The SMAL Hawk assembly language provides extra symbolic names for many instructions; these are defined using macro definitions at the end of the /group/22c018/hawk.macs file. Thus, while we encourage the Hawk assembly language programmer to believe that the machine has both a BZS and a BEQ instruciton, in fact, the hardware only supports one instruction, and the other is defined as:

	MACRO BEQ =x
	  BZS x
	ENDMAC

Similarly, while we the Hawk assembly language encourages programmers to program as if the hardware supported a CMP instruction, in fact, this is defined in terms of the SUB instruction, taking advantage of the fact that results stored in register 0 are discarded. Our pretense of a CMP instruction actually rests on the following macro:

	MACRO CMP =s1,=s2
	  SUB 0,s1,s2
	ENDMAC

The pretense supporting the existance of a compare immediate instruction is even more elaborate:

	MACRO CMPI =x,=disp
	  LEACC 0,x,-disp
	ENDMAC

This uses the hardware's "load effective address and set condition codes" instruction. The hardware uses the same logic it uses to compute addresses in the LOAD instruction, adding the contents of a register to a constant, but instead of going to memory, the LEA instruction simply puts the resulting memory address in the destination register. LEACC has the side effect of setting the condition codes, and our macro negated the constant and discarded the result!

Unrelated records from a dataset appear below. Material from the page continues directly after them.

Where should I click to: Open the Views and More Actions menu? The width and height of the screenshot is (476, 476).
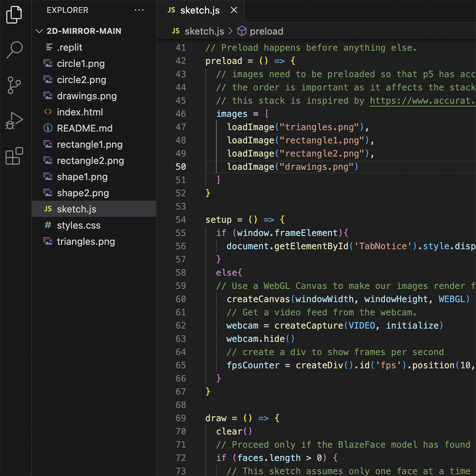139,10
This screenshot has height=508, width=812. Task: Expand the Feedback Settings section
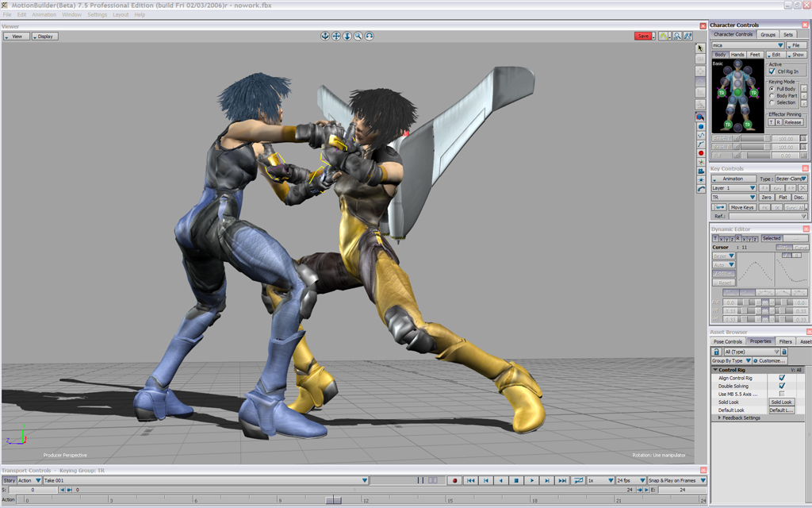(720, 418)
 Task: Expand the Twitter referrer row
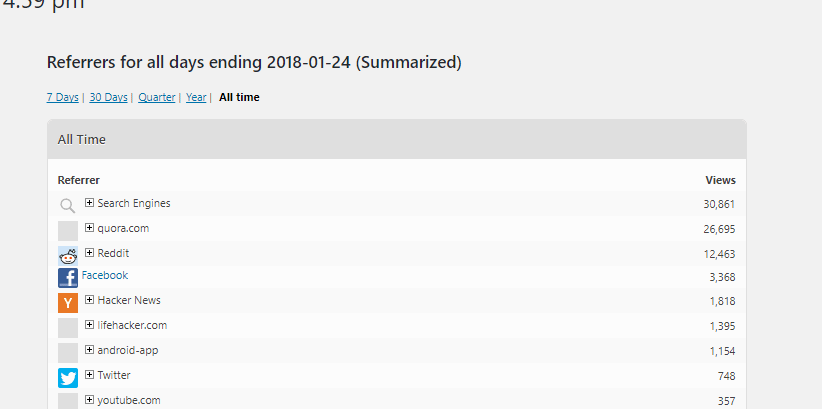(x=89, y=374)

The only time Hawk programmers will really need to know that these instrucitons are really not present in the architecture is when inspecting the result of the disassembly of a Hawk program. The Hawk emulator includes a disassembler to support its memory-viewing feature, and when that disassembler converts the contents of memory back to assembly language, it only converts as far as the base machine instruction, with no knowledge of the macros discussed above.